Saved entries:

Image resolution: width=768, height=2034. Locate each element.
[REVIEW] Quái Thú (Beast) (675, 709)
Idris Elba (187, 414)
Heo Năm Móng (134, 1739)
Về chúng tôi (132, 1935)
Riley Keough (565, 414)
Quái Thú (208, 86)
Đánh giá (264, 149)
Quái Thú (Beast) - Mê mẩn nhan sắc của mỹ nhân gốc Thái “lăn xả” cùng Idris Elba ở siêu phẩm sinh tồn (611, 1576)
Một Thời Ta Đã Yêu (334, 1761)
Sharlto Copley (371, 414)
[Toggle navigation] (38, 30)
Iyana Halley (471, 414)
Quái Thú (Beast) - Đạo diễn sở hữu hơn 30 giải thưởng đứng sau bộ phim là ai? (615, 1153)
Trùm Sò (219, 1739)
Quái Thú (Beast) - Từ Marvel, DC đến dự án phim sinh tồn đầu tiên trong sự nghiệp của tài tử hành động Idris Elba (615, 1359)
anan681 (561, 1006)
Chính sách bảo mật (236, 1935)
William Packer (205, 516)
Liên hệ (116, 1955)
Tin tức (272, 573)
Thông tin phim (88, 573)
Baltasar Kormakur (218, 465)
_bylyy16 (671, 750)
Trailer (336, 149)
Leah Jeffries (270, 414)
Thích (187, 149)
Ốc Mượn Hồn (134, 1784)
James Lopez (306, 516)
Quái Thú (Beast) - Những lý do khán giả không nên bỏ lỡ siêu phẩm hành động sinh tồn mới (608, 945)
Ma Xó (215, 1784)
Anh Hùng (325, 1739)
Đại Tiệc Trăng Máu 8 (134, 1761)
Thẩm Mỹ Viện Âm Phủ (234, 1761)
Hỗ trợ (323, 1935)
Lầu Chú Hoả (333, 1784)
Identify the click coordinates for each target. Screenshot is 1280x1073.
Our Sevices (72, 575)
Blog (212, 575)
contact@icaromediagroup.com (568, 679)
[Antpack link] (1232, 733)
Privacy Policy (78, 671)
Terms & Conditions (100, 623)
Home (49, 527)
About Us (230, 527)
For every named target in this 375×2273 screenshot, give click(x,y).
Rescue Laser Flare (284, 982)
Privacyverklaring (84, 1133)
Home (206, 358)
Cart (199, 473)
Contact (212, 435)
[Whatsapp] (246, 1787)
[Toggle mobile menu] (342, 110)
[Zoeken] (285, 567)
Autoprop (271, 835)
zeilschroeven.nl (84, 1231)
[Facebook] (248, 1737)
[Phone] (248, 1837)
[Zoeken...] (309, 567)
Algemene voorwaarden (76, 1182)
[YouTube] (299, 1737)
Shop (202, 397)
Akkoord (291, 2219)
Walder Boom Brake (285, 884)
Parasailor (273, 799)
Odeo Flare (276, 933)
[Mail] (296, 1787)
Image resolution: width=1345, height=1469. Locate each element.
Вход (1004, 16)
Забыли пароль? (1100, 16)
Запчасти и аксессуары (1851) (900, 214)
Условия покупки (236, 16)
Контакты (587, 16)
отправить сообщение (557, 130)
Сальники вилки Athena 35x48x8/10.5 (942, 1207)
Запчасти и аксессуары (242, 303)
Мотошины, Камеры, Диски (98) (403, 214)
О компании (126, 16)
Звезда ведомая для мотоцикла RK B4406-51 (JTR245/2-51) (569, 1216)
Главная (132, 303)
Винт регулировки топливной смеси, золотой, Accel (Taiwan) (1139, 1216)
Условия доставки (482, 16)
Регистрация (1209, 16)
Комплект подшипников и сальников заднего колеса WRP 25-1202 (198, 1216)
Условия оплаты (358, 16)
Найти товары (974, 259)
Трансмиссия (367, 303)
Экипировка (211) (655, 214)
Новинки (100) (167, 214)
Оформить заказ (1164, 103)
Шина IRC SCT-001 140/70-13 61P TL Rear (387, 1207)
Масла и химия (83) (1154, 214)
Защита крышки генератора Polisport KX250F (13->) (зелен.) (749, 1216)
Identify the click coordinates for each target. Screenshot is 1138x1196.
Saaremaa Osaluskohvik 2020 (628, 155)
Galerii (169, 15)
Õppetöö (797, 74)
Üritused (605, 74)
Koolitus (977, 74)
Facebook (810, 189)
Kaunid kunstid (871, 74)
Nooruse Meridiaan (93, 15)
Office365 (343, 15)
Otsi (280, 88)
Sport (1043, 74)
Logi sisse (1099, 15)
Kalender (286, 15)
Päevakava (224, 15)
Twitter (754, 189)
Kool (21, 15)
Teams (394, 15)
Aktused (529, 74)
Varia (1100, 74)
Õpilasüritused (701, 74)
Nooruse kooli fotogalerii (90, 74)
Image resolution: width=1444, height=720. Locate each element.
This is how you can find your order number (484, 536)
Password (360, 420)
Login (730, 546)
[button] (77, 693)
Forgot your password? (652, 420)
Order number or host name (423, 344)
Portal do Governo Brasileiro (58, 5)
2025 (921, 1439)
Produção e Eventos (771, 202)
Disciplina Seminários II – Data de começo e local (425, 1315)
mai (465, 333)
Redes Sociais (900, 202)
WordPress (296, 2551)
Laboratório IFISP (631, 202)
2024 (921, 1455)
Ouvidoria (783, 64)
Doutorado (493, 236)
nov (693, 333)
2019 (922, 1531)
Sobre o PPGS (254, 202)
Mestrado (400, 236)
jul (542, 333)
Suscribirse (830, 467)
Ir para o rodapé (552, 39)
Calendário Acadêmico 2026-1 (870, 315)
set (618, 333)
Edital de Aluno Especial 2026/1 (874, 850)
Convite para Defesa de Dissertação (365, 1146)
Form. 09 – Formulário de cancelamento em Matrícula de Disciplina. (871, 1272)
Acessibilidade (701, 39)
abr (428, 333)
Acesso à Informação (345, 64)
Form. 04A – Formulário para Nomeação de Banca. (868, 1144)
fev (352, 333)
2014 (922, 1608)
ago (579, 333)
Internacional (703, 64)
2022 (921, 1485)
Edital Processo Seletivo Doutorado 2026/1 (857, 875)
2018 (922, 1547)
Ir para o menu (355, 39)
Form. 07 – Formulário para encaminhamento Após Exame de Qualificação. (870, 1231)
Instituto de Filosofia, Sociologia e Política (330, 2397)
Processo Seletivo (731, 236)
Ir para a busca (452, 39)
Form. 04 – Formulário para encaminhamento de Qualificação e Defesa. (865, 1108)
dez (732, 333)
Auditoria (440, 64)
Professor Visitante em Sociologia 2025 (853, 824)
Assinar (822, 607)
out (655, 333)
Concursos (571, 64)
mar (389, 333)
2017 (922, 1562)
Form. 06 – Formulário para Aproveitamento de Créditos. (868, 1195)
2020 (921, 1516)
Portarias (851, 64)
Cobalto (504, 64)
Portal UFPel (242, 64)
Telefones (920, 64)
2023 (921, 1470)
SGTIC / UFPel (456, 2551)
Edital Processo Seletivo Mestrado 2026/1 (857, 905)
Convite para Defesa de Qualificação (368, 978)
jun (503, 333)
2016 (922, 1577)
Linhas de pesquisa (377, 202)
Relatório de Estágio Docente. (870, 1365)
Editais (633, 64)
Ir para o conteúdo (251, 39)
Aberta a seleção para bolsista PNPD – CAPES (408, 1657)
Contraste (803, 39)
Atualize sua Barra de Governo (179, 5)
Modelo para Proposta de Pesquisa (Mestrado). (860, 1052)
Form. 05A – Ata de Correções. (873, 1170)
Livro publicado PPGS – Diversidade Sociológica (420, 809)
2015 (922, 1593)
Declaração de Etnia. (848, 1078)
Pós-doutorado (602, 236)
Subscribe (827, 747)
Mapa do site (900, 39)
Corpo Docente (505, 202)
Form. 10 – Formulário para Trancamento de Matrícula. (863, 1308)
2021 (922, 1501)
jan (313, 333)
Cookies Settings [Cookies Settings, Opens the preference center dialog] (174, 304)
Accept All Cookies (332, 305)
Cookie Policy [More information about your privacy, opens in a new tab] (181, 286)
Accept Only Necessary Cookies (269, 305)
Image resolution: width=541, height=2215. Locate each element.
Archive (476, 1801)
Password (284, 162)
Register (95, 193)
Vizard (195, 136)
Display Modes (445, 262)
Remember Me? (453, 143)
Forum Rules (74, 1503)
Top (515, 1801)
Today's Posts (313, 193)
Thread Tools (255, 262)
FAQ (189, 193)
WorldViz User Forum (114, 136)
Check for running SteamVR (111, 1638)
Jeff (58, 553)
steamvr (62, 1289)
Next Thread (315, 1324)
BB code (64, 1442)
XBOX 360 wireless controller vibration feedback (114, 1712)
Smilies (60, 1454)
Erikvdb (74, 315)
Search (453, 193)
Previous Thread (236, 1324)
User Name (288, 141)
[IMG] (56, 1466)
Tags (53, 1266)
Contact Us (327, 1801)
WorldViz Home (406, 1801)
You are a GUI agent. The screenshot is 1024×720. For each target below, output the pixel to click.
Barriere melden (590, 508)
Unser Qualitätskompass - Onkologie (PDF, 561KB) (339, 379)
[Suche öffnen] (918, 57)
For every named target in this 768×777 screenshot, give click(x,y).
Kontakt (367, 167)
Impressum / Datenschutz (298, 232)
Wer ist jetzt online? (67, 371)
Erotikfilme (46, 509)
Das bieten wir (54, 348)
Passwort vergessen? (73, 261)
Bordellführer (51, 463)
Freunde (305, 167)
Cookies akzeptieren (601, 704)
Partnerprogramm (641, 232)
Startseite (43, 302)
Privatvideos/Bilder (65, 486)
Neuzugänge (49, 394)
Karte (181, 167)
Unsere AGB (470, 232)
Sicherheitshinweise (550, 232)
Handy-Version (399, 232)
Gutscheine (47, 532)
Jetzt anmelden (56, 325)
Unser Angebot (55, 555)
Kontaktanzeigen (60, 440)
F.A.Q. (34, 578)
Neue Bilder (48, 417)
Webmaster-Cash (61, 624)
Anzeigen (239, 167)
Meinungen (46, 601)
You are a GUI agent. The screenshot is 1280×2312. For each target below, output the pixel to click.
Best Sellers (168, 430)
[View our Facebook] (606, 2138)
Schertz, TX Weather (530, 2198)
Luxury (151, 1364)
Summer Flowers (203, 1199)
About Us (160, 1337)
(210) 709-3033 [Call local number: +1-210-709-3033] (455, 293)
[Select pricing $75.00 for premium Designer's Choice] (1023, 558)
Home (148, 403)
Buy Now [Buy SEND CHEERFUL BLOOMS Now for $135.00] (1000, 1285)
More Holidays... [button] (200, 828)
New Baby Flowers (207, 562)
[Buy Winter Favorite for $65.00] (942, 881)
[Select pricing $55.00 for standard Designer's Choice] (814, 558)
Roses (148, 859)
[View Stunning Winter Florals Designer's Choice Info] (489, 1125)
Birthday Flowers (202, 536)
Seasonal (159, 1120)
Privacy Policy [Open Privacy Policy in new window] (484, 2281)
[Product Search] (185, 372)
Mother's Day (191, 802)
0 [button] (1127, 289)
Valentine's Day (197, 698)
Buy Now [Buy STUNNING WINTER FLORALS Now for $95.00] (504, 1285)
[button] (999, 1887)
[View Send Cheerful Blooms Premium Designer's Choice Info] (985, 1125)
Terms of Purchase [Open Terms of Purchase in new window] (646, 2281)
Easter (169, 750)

__OBJECTIVE__
Express the lines from the one containing "Về chúng tôi (132, 1935)" through the one containing "James Lopez (306, 516)" as a JSON list of strings, with one string per line.

__WRITTEN ANSWER__
[
  "Về chúng tôi (132, 1935)",
  "Riley Keough (565, 414)",
  "Quái Thú (208, 86)",
  "Đánh giá (264, 149)",
  "Quái Thú (Beast) - Mê mẩn nhan sắc của mỹ nhân gốc Thái “lăn xả” cùng Idris Elba ở siêu phẩm sinh tồn (611, 1576)",
  "Một Thời Ta Đã Yêu (334, 1761)",
  "Sharlto Copley (371, 414)",
  "[Toggle navigation] (38, 30)",
  "Iyana Halley (471, 414)",
  "Quái Thú (Beast) - Đạo diễn sở hữu hơn 30 giải thưởng đứng sau bộ phim là ai? (615, 1153)",
  "Trùm Sò (219, 1739)",
  "Quái Thú (Beast) - Từ Marvel, DC đến dự án phim sinh tồn đầu tiên trong sự nghiệp của tài tử hành động Idris Elba (615, 1359)",
  "anan681 (561, 1006)",
  "Chính sách bảo mật (236, 1935)",
  "William Packer (205, 516)",
  "Liên hệ (116, 1955)",
  "Tin tức (272, 573)",
  "Thông tin phim (88, 573)",
  "Baltasar Kormakur (218, 465)",
  "_bylyy16 (671, 750)",
  "Trailer (336, 149)",
  "Leah Jeffries (270, 414)",
  "Thích (187, 149)",
  "Ốc Mượn Hồn (134, 1784)",
  "James Lopez (306, 516)"
]